For each predicted next word we can calculate the cross entropy loss, using the actual next word as the classification label. The total loss for a batch is then the average loss over all the predictions of a sequence and over all the sequences of a batch. 

__Task__:
 - Implement the `train` and `evaluate` functions. Use the `model` to get the predictions. Extract the tensor of classification labels (`targets`) from the batch. Use the targets, the predictions and the `loss_func` to calculate the batch loss.

__Preparation__:
 - Think carefully about which part of the input sequences and the network outputs can be used for the loss calculation and how they align.

__Programming Hints__:
 - Remember that the batch index is the second index and the sequence index is the first index (unless you chose to use `batch_first=True` above). So `batch` and `predictions` both have shape (T, N, C) by default, where T is the length of the longest sequence (sentence) in the batch, N is the number of samples (sequences) in the batch (=batch_size) and C is the number of classes (number of words in the dictionary).

◆ **GIVEN MATERIAL**
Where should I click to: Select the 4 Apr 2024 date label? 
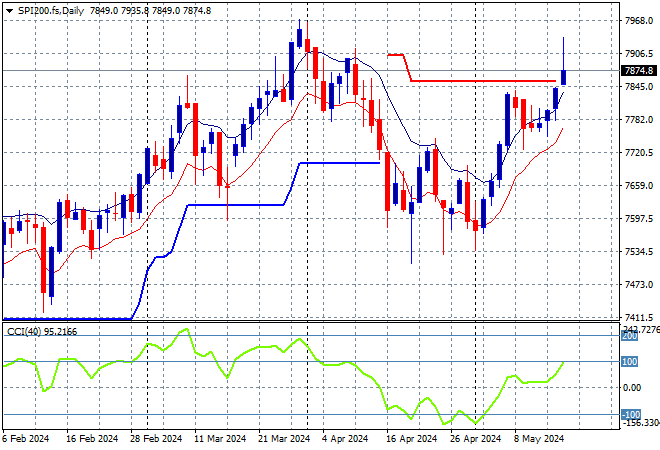point(349,438)
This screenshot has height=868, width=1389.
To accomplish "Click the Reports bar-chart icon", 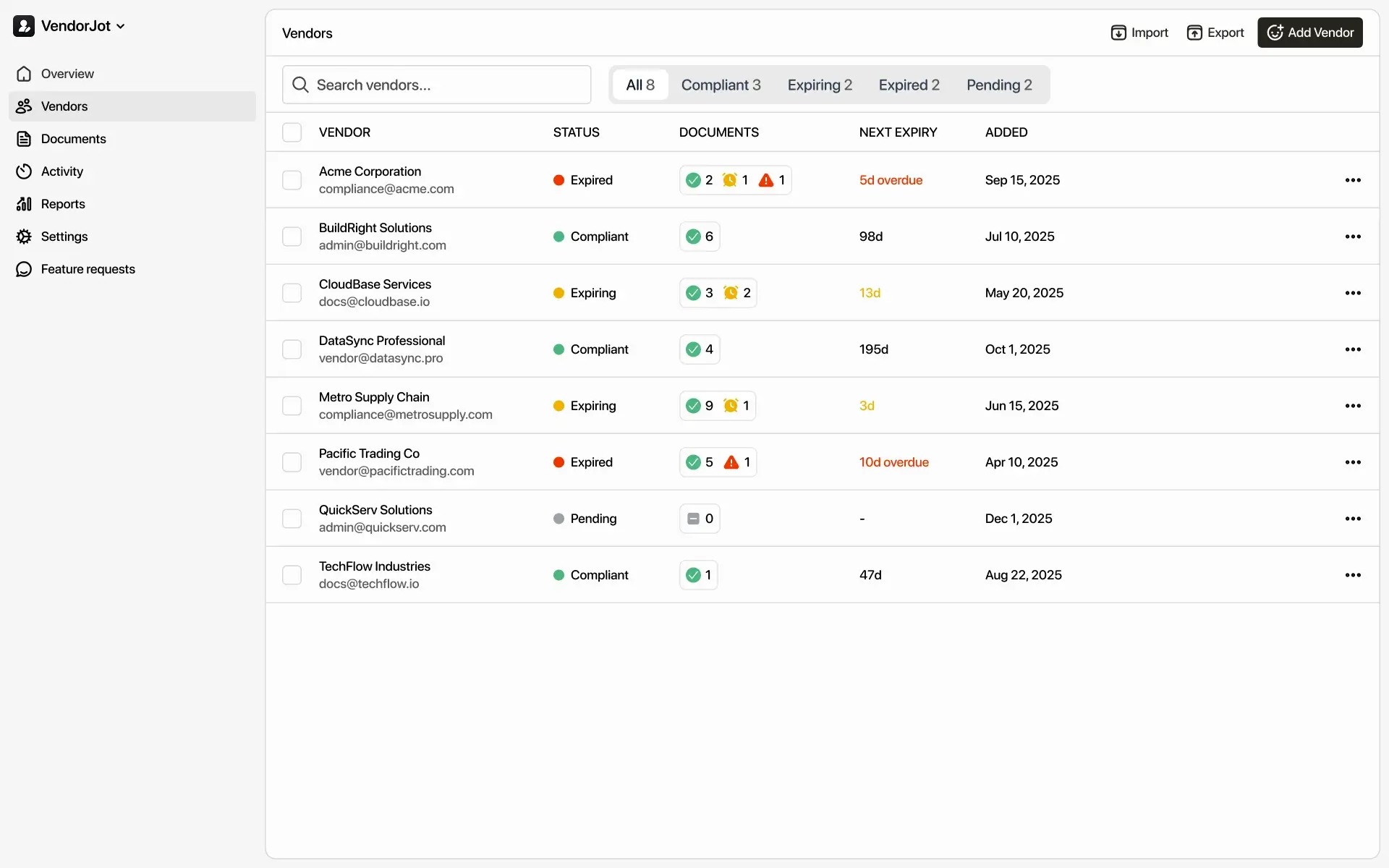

◆ **OBJECTIVES**
1) In the text on loss calculation, what serves as the classification label for each predicted next word?
2) Return the passage from the loss-calculation text that begins at the words "For each predicted" and stops after the words "the batch loss.".

◆ **ANSWERS BELOW**
1) The actual next word.

2)
For each predicted next word we can calculate the cross entropy loss, using the actual next word as the classification label. The total loss for a batch is then the average loss over all the predictions of a sequence and over all the sequences of a batch. 

__Task__:
 - Implement the `train` and `evaluate` functions. Use the `model` to get the predictions. Extract the tensor of classification labels (`targets`) from the batch. Use the targets, the predictions and the `loss_func` to calculate the batch loss.